/---
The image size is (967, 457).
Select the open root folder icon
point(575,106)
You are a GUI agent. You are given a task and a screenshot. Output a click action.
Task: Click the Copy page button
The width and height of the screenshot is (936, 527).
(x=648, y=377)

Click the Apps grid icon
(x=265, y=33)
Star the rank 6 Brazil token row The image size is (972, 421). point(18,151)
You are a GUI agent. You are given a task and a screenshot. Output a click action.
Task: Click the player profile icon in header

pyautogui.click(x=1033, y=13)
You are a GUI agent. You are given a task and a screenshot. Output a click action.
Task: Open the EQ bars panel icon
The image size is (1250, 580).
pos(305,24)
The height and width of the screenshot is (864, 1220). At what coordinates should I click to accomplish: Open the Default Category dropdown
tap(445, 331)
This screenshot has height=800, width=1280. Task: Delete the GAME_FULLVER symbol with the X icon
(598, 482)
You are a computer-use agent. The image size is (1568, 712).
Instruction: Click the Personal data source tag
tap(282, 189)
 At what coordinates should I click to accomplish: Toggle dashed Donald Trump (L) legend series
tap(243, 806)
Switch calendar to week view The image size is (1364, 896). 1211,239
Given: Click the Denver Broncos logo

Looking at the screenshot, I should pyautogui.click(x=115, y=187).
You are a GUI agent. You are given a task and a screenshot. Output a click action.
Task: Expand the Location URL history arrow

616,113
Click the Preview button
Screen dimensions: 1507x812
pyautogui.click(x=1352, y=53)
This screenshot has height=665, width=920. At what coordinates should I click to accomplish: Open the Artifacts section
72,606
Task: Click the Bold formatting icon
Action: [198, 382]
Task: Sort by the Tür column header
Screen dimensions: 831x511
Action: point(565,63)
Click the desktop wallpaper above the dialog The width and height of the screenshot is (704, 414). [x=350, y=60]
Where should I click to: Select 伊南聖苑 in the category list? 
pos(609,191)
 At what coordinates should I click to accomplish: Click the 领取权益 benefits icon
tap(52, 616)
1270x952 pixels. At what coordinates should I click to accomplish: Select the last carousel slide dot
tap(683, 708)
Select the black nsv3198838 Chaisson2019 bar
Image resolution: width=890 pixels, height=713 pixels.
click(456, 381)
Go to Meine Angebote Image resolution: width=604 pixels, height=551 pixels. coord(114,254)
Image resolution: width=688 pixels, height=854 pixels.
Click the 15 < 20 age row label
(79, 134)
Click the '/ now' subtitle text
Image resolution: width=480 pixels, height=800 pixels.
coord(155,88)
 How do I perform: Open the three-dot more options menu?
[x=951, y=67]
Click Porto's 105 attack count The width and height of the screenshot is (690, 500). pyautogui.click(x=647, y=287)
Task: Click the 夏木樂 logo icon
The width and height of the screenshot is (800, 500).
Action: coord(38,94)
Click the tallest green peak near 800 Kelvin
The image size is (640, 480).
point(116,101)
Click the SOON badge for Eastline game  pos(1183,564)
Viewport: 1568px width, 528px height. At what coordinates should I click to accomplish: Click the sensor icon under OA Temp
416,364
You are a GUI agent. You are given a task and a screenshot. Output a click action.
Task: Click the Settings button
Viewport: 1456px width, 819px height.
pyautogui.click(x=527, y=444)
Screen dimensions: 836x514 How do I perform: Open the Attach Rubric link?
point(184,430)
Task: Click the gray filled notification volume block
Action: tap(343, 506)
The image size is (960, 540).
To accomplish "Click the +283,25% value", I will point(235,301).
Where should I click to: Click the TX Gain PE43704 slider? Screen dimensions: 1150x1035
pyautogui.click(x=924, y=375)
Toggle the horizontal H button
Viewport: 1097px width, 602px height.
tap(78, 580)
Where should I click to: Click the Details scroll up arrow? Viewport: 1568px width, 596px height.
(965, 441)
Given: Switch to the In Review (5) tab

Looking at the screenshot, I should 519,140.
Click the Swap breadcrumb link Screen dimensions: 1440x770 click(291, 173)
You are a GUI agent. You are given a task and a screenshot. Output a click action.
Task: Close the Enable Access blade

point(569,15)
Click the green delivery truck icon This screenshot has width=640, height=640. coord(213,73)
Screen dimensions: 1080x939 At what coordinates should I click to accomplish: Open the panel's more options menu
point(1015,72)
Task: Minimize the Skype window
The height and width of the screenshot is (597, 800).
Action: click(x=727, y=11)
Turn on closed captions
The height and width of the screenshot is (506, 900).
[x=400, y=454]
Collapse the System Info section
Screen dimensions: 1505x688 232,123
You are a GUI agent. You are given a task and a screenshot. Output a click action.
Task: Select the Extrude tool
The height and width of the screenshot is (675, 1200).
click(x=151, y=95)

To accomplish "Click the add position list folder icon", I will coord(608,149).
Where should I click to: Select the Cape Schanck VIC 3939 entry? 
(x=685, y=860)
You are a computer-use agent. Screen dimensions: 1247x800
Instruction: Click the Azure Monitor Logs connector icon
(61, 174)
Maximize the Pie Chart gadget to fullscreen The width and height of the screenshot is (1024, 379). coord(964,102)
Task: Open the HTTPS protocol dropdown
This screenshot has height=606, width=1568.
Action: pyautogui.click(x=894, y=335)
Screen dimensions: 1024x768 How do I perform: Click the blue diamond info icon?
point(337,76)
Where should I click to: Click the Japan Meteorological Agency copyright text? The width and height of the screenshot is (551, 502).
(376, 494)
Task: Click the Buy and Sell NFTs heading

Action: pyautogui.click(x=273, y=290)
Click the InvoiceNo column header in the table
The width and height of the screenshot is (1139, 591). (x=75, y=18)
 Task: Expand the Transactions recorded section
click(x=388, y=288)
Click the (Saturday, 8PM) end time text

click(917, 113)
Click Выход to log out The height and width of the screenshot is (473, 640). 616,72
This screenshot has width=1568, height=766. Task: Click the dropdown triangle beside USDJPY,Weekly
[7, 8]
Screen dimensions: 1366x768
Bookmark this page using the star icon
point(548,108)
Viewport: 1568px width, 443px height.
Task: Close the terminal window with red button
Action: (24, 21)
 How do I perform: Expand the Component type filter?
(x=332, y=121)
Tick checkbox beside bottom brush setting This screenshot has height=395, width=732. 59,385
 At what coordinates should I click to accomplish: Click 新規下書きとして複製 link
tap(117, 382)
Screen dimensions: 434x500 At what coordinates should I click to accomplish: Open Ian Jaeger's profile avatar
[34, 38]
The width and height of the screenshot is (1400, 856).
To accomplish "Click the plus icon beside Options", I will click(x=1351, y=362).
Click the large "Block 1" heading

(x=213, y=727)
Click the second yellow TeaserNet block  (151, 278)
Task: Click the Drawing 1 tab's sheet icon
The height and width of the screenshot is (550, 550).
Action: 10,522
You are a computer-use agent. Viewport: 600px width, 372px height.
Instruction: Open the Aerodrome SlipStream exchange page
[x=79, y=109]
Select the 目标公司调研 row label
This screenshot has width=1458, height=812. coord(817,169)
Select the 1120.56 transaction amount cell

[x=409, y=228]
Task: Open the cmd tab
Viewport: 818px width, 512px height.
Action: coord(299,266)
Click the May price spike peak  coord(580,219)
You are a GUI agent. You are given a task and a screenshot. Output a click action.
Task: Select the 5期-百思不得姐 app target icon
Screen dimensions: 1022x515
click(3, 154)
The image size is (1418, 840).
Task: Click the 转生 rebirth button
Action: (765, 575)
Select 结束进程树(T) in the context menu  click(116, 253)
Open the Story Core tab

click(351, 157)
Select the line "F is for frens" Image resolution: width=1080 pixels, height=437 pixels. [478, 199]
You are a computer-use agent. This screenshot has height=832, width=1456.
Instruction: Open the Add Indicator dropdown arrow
\---
### WORK REQUEST
A verbatim copy of the records above should be returned.

### RESULT OF THE EXERCISE
The image size is (967, 457).
Select the open root folder icon
point(575,106)
You are a GUI agent. You are given a task and a screenshot. Output a click action.
Task: Click the Copy page button
The width and height of the screenshot is (936, 527).
(x=648, y=377)

Click the Apps grid icon
(x=265, y=33)
Star the rank 6 Brazil token row The image size is (972, 421). point(18,151)
You are a GUI agent. You are given a task and a screenshot. Output a click action.
Task: Click the player profile icon in header

pyautogui.click(x=1033, y=13)
You are a GUI agent. You are given a task and a screenshot. Output a click action.
Task: Open the EQ bars panel icon
The image size is (1250, 580).
pos(305,24)
The height and width of the screenshot is (864, 1220). At what coordinates should I click to accomplish: Open the Default Category dropdown
tap(445, 331)
This screenshot has height=800, width=1280. Task: Delete the GAME_FULLVER symbol with the X icon
(598, 482)
You are a computer-use agent. The image size is (1568, 712).
Instruction: Click the Personal data source tag
tap(282, 189)
 At what coordinates should I click to accomplish: Toggle dashed Donald Trump (L) legend series
tap(243, 806)
Switch calendar to week view The image size is (1364, 896). 1211,239
Given: Click the Denver Broncos logo

Looking at the screenshot, I should pyautogui.click(x=115, y=187).
You are a GUI agent. You are given a task and a screenshot. Output a click action.
Task: Expand the Location URL history arrow

616,113
Click the Preview button
Screen dimensions: 1507x812
pyautogui.click(x=1352, y=53)
This screenshot has height=665, width=920. At what coordinates should I click to accomplish: Open the Artifacts section
72,606
Task: Click the Bold formatting icon
Action: [198, 382]
Task: Sort by the Tür column header
Screen dimensions: 831x511
Action: point(565,63)
Click the desktop wallpaper above the dialog The width and height of the screenshot is (704, 414). [x=350, y=60]
Where should I click to: Select 伊南聖苑 in the category list? 
pos(609,191)
 At what coordinates should I click to accomplish: Click the 领取权益 benefits icon
tap(52, 616)
1270x952 pixels. At what coordinates should I click to accomplish: Select the last carousel slide dot
tap(683, 708)
Select the black nsv3198838 Chaisson2019 bar
Image resolution: width=890 pixels, height=713 pixels.
click(456, 381)
Go to Meine Angebote Image resolution: width=604 pixels, height=551 pixels. coord(114,254)
Image resolution: width=688 pixels, height=854 pixels.
Click the 15 < 20 age row label
(79, 134)
Click the '/ now' subtitle text
Image resolution: width=480 pixels, height=800 pixels.
coord(155,88)
 How do I perform: Open the three-dot more options menu?
[x=951, y=67]
Click Porto's 105 attack count The width and height of the screenshot is (690, 500). pyautogui.click(x=647, y=287)
Task: Click the 夏木樂 logo icon
The width and height of the screenshot is (800, 500).
Action: coord(38,94)
Click the tallest green peak near 800 Kelvin
The image size is (640, 480).
point(116,101)
Click the SOON badge for Eastline game  pos(1183,564)
Viewport: 1568px width, 528px height. At what coordinates should I click to accomplish: Click the sensor icon under OA Temp
416,364
You are a GUI agent. You are given a task and a screenshot. Output a click action.
Task: Click the Settings button
Viewport: 1456px width, 819px height.
pyautogui.click(x=527, y=444)
Screen dimensions: 836x514 How do I perform: Open the Attach Rubric link?
point(184,430)
Task: Click the gray filled notification volume block
Action: tap(343, 506)
The image size is (960, 540).
To accomplish "Click the +283,25% value", I will point(235,301).
Where should I click to: Click the TX Gain PE43704 slider? Screen dimensions: 1150x1035
pyautogui.click(x=924, y=375)
Toggle the horizontal H button
Viewport: 1097px width, 602px height.
tap(78, 580)
Where should I click to: Click the Details scroll up arrow? Viewport: 1568px width, 596px height.
(965, 441)
Given: Switch to the In Review (5) tab

Looking at the screenshot, I should 519,140.
Click the Swap breadcrumb link Screen dimensions: 1440x770 click(291, 173)
You are a GUI agent. You are given a task and a screenshot. Output a click action.
Task: Close the Enable Access blade

point(569,15)
Click the green delivery truck icon This screenshot has width=640, height=640. coord(213,73)
Screen dimensions: 1080x939 At what coordinates should I click to accomplish: Open the panel's more options menu
point(1015,72)
Task: Minimize the Skype window
The height and width of the screenshot is (597, 800).
Action: click(x=727, y=11)
Turn on closed captions
The height and width of the screenshot is (506, 900).
[x=400, y=454]
Collapse the System Info section
Screen dimensions: 1505x688 232,123
You are a GUI agent. You are given a task and a screenshot. Output a click action.
Task: Select the Extrude tool
The height and width of the screenshot is (675, 1200).
click(x=151, y=95)

To accomplish "Click the add position list folder icon", I will coord(608,149).
Where should I click to: Select the Cape Schanck VIC 3939 entry? 
(x=685, y=860)
You are a computer-use agent. Screen dimensions: 1247x800
Instruction: Click the Azure Monitor Logs connector icon
(61, 174)
Maximize the Pie Chart gadget to fullscreen The width and height of the screenshot is (1024, 379). coord(964,102)
Task: Open the HTTPS protocol dropdown
This screenshot has height=606, width=1568.
Action: pyautogui.click(x=894, y=335)
Screen dimensions: 1024x768 How do I perform: Click the blue diamond info icon?
point(337,76)
Where should I click to: Click the Japan Meteorological Agency copyright text? The width and height of the screenshot is (551, 502).
(376, 494)
Task: Click the Buy and Sell NFTs heading

Action: pyautogui.click(x=273, y=290)
Click the InvoiceNo column header in the table
The width and height of the screenshot is (1139, 591). (x=75, y=18)
 Task: Expand the Transactions recorded section
click(x=388, y=288)
Click the (Saturday, 8PM) end time text

click(917, 113)
Click Выход to log out The height and width of the screenshot is (473, 640). 616,72
This screenshot has width=1568, height=766. Task: Click the dropdown triangle beside USDJPY,Weekly
[7, 8]
Screen dimensions: 1366x768
Bookmark this page using the star icon
point(548,108)
Viewport: 1568px width, 443px height.
Task: Close the terminal window with red button
Action: (24, 21)
 How do I perform: Expand the Component type filter?
(x=332, y=121)
Tick checkbox beside bottom brush setting This screenshot has height=395, width=732. 59,385
 At what coordinates should I click to accomplish: Click 新規下書きとして複製 link
tap(117, 382)
Screen dimensions: 434x500 At what coordinates should I click to accomplish: Open Ian Jaeger's profile avatar
[34, 38]
The width and height of the screenshot is (1400, 856).
To accomplish "Click the plus icon beside Options", I will click(x=1351, y=362).
Click the large "Block 1" heading

(x=213, y=727)
Click the second yellow TeaserNet block  (151, 278)
Task: Click the Drawing 1 tab's sheet icon
The height and width of the screenshot is (550, 550).
Action: 10,522
You are a computer-use agent. Viewport: 600px width, 372px height.
Instruction: Open the Aerodrome SlipStream exchange page
[x=79, y=109]
Select the 目标公司调研 row label
This screenshot has width=1458, height=812. coord(817,169)
Select the 1120.56 transaction amount cell

[x=409, y=228]
Task: Open the cmd tab
Viewport: 818px width, 512px height.
Action: coord(299,266)
Click the May price spike peak  coord(580,219)
You are a GUI agent. You are given a task and a screenshot. Output a click action.
Task: Select the 5期-百思不得姐 app target icon
Screen dimensions: 1022x515
click(3, 154)
The image size is (1418, 840).
Task: Click the 转生 rebirth button
Action: (765, 575)
Select 结束进程树(T) in the context menu  click(116, 253)
Open the Story Core tab

click(351, 157)
Select the line "F is for frens" Image resolution: width=1080 pixels, height=437 pixels. [478, 199]
You are a computer-use agent. This screenshot has height=832, width=1456.
Instruction: Open the Add Indicator dropdown arrow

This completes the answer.